My friend also tried to solve this (he is in the same class). He used the same formula but instead of doing it like me (finding both the maximum and minimum value) he just used the formula and made the uncertainty a part of the formula (he squared the 0.1 uncertainty as though it were a part of the time) and he ended up with 20 with an uncertainty of .05 meters. Now this seems more realistic to me so im leaning toward him being right and me being wrong, the only thing i dont get is that if its possible for the object to travel in 2.1 s shouldnt the plus or minus have the 22.05 in its range? As that would be a viable answer? Another friend got 20.05 with .1 uncertainty but im not sure how he got his answer.

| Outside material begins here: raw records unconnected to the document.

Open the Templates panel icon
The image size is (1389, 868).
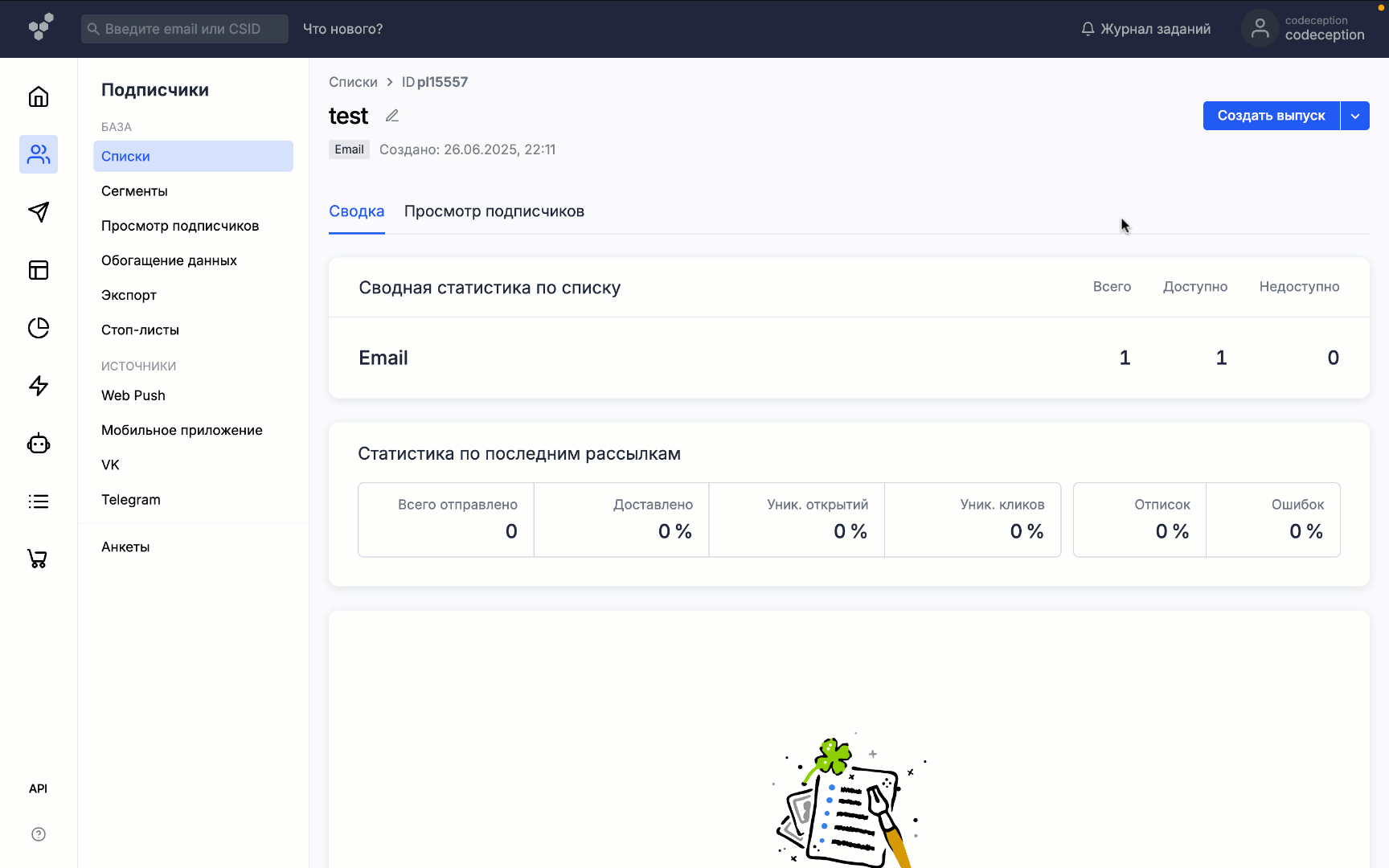(x=38, y=270)
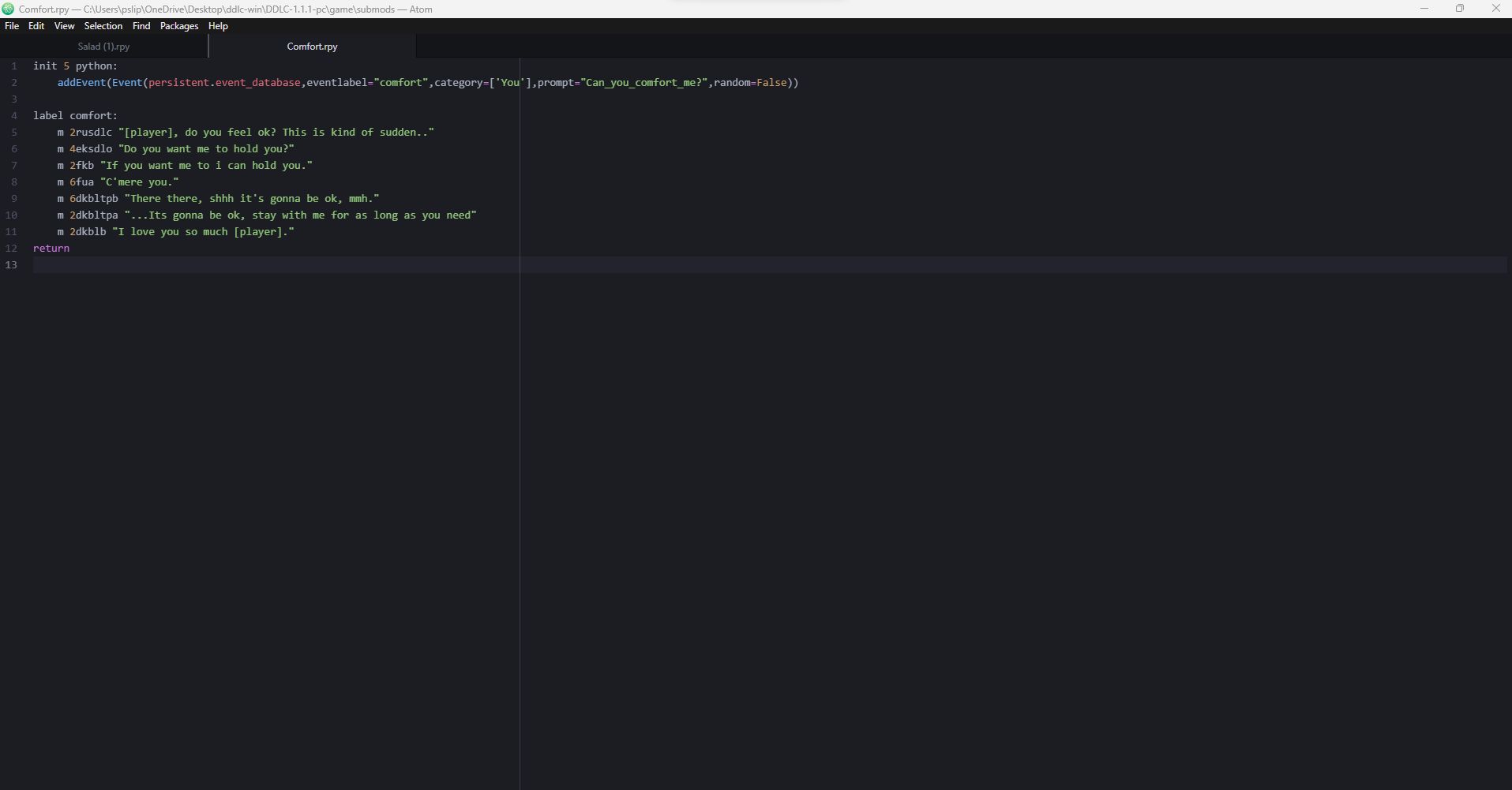The height and width of the screenshot is (790, 1512).
Task: Open the Help menu
Action: point(218,26)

Any help would be appreciated. Thank you.

2. Sep 13, 2014

### Orodruin

Staff Emeritus
Your approach is essentially correct (although I would quote the best fit as 20 m). The error of the square is not the square of the error. In general
$$(A\pm dA)^2 = A^2 \pm 2 A\, dA + dA^2.$$
For small errors you can neglect the last term and the error is $2A\, dA$. If you had a 5% error in the original $A$, you will have ca 10% error in its square.

3. Sep 13, 2014

### psstudent

Ok thank you. So what im gathering is that I have the correct answer, but could you please elaborate why you would use 20 instead of 20.05 or are you just saying i should just round it down to 20 flat?

4. Sep 13, 2014

### Orodruin

Staff Emeritus
A combination of both. Your error is far larger than that precision and 20 m is what corresponds to the central value of the time measurement. Some times you will see asymmetric errors written as $20^{+2.05}_{-1.95}$ m, but again you do not really have enough significant digits (for example you have rounded g off to 10 m/s2). My answer would have been $20\pm 2$ m.